Hacker News

Depends on which variant you pull down, but a single 5090 GPU (I know these are insanely expensive, but for context) could run either the Q8 or Q4_K_M version. It will not fit the 52GB version (BF16) on the other hand. So any modern Mac with a Pro or better processor and more than 52GB of RAM (don't forget VRAM for context window also matters!) would suffice, as someone else noted, probably a 128GB model would do the trick, and give you enough wiggle room to max out the context window.

My Mac only has 16GB of VRAM (20GB total - 8 is reserved for the OS) so I have to leave room for VRAM, I usually find a model that fits in 5 to 7 GB of VRAM and then max the context window as much as I can.
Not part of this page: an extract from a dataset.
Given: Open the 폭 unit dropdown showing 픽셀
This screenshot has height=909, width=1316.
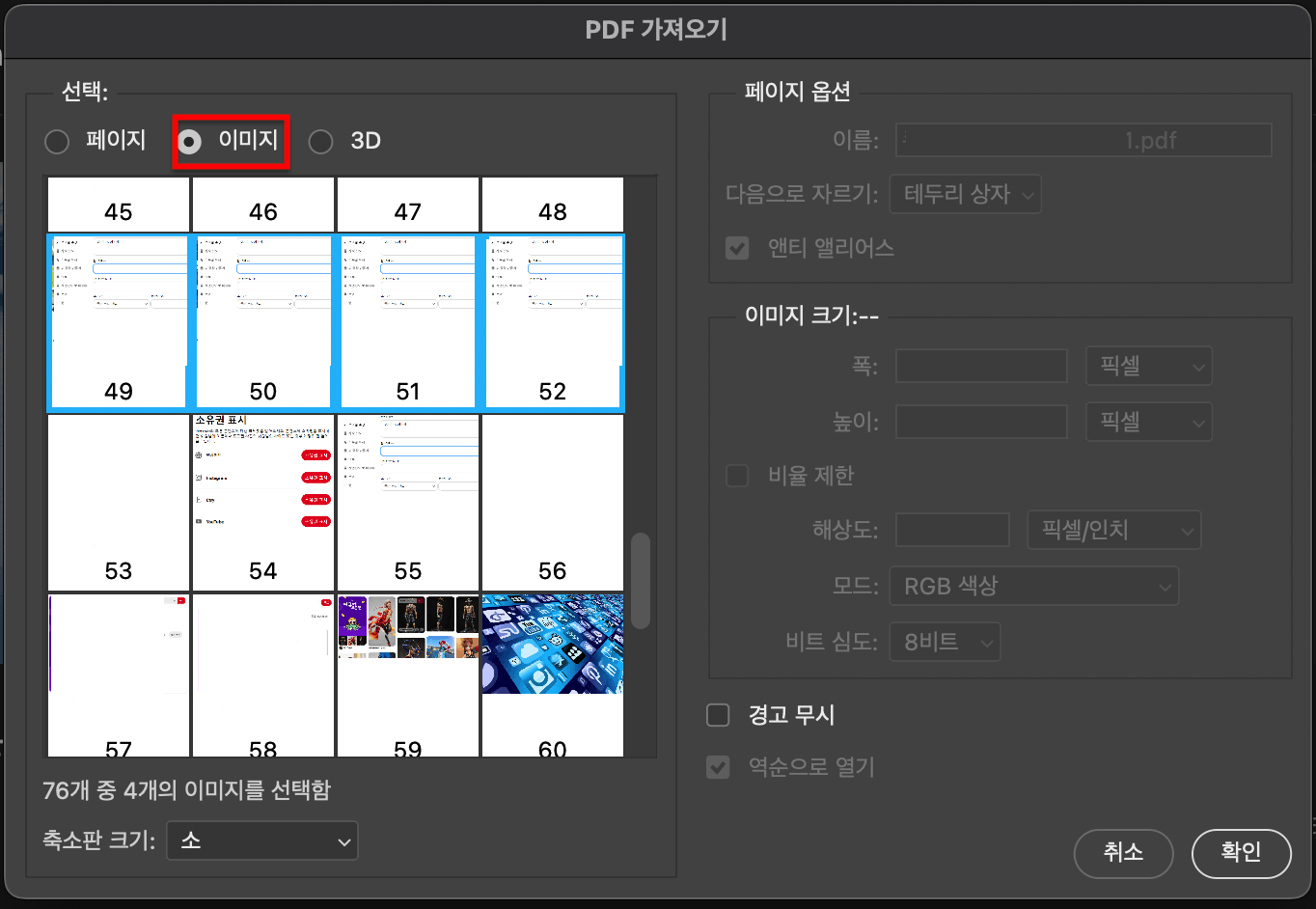Looking at the screenshot, I should tap(1148, 366).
daemonologist 36 minutes ago [ - ]

The benefit of running the full precision version is negligible (probably not even measurable above the benchmark noise floor). Most common for cost-conscious users is to run something around 4-6 bits per weight, which would fit on a 24 or 32 GB card (as you mentioned).

pixelesque 2 hours ago [ - ]

Note you can change the amount of shared (V)RAM reserved for the OS with:

sudo sysctl iogpu.wired_limit_mb=18800

will allow you to use more, but you do need to leave a bit for the OS obviously!

giancarlostoro 2 hours ago [ - ]

Oh man! I had no idea I could do this at all! What do you usually tweak it to? I feel like 8 GB is probably still a reasonable amount to give the rest of the OS.

pixelesque an hour ago [ - ]

I've got a 32 GB MBPro, and I set it to 27700, which I haven't seen a problem with so far.